During your first visit, a local anesthetic is given after which the tooth is prepared for the crown. The decayed and weakened parts are removed and the tooth is repaired and shaped to receive the crown. Next, an impression or mold is made of the prepared tooth. The impression is sent to the laboratory and an exact model of the drilled tooth is made. The crown is then fabricated on this model.

Meanwhile, to protect the tooth a temporary plastic (acrylic) crown is placed over the prepared tooth. It prevents the drilled tooth from drifting its position and helps in keeping the gum around the tooth healthy.

The second visit

At this time, the temporary crown is removed and any temporary cement is cleaned from the prepared tooth. The final crown is tried onto the tooth and checked for accuracy in fit and in bite. Any discrepancies are adjusted and the crown is evaluated for aesthetics. If all these factors are acceptable, the crown is cemented permanently to the tooth.


How should I take care of the temporary crown?

The health of your gum tissue and the success of your final restoration depend upon your home care.
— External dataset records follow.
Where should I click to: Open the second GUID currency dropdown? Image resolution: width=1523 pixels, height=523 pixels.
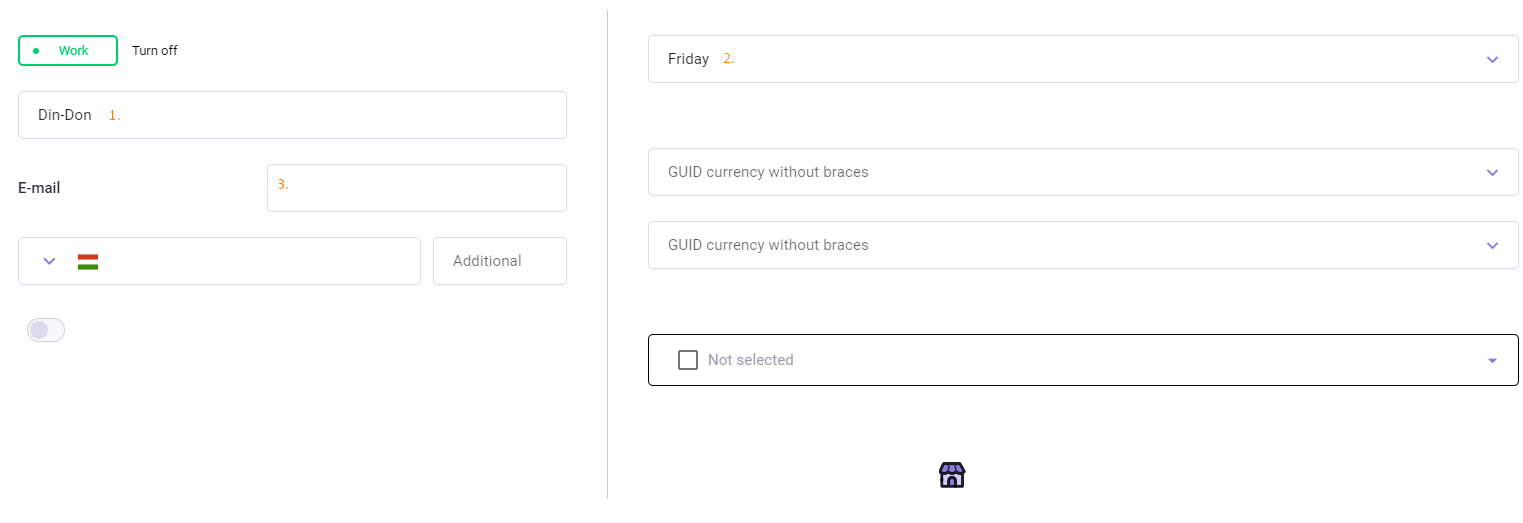[1083, 245]
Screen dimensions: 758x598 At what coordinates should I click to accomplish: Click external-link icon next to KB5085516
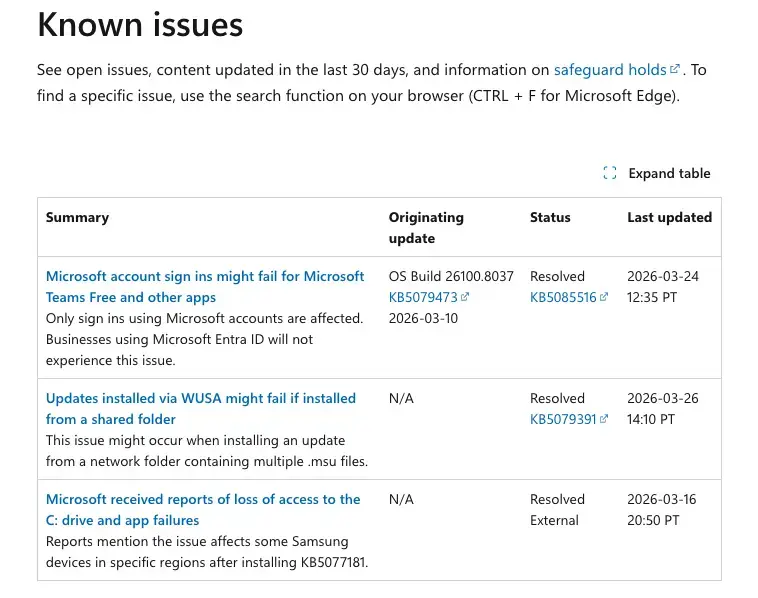coord(603,298)
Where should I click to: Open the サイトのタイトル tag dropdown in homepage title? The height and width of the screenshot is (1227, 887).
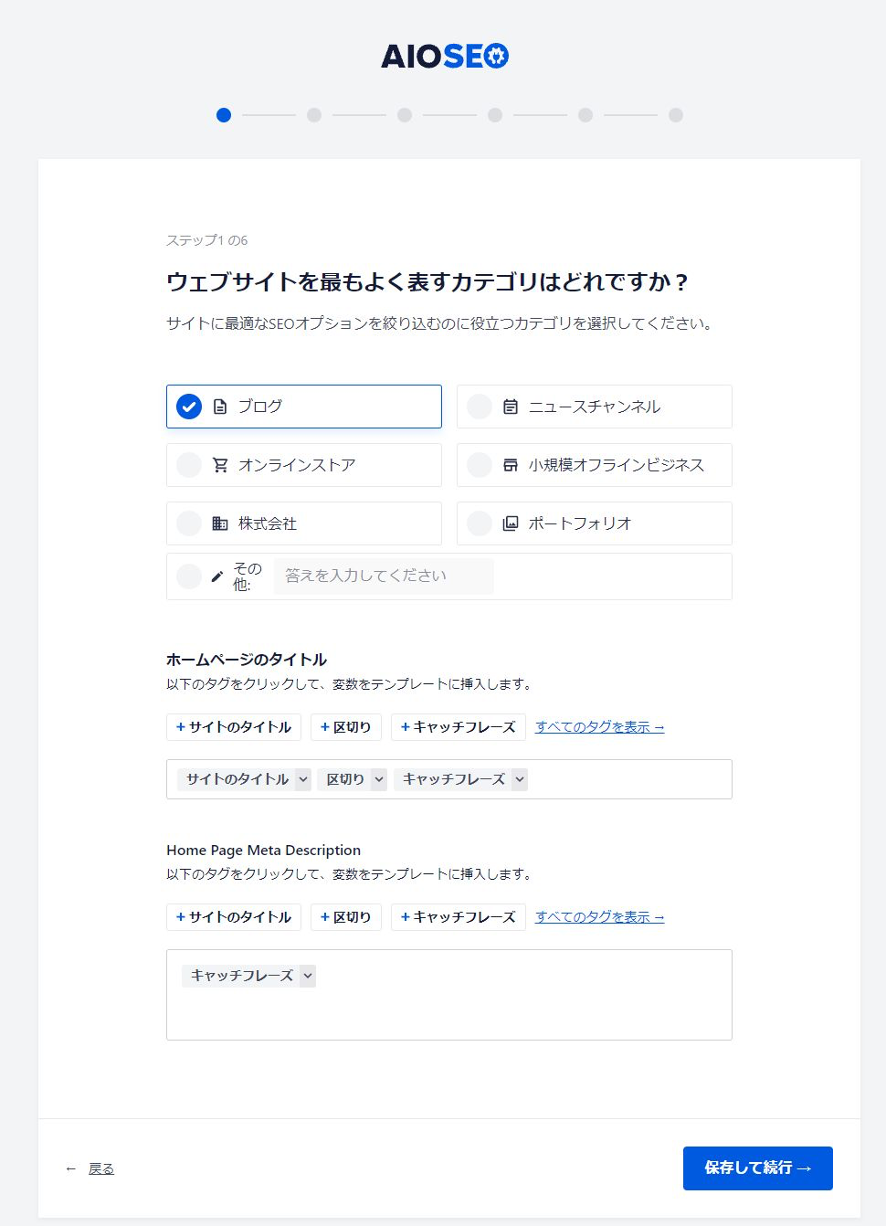click(303, 779)
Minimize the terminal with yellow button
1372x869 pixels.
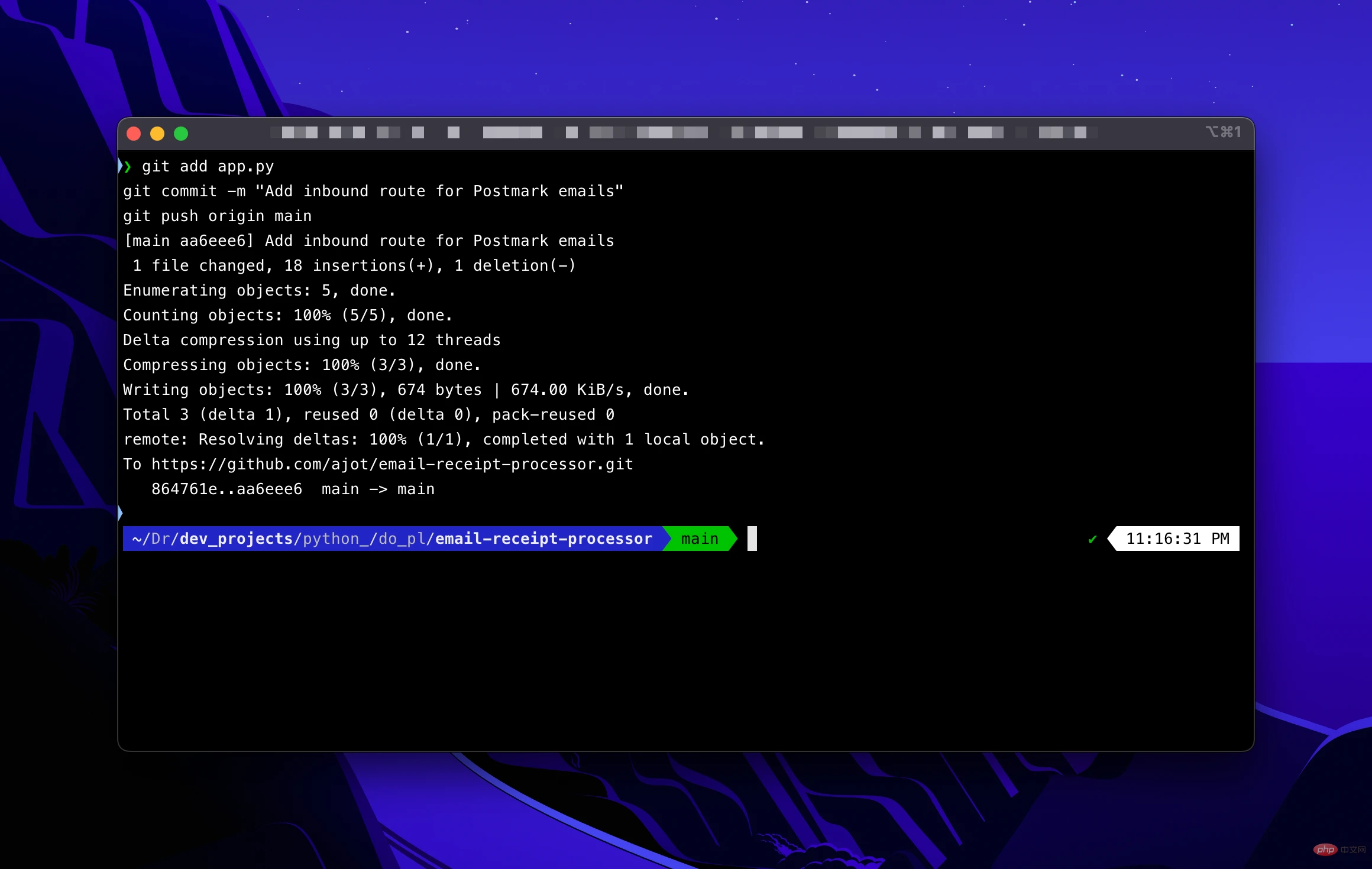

Do not be afraid to clean your teeth between visits and avoid hard or sticky foods. Sometimes, even with meticulous care, temporary crowns or bridges may come loose. If this should occur, place the temporary crown or bridge back on your tooth immediately. Putting a drop of VaselineT or even toothpaste in the temporary crown or bridge will help hold it in place until you can schedule an appointment. Replacing the temporary crown immediately is very important as it only takes a short time for teeth to move. This may even necessitate new impressions resulting in a great deal of wasted time, energy and money.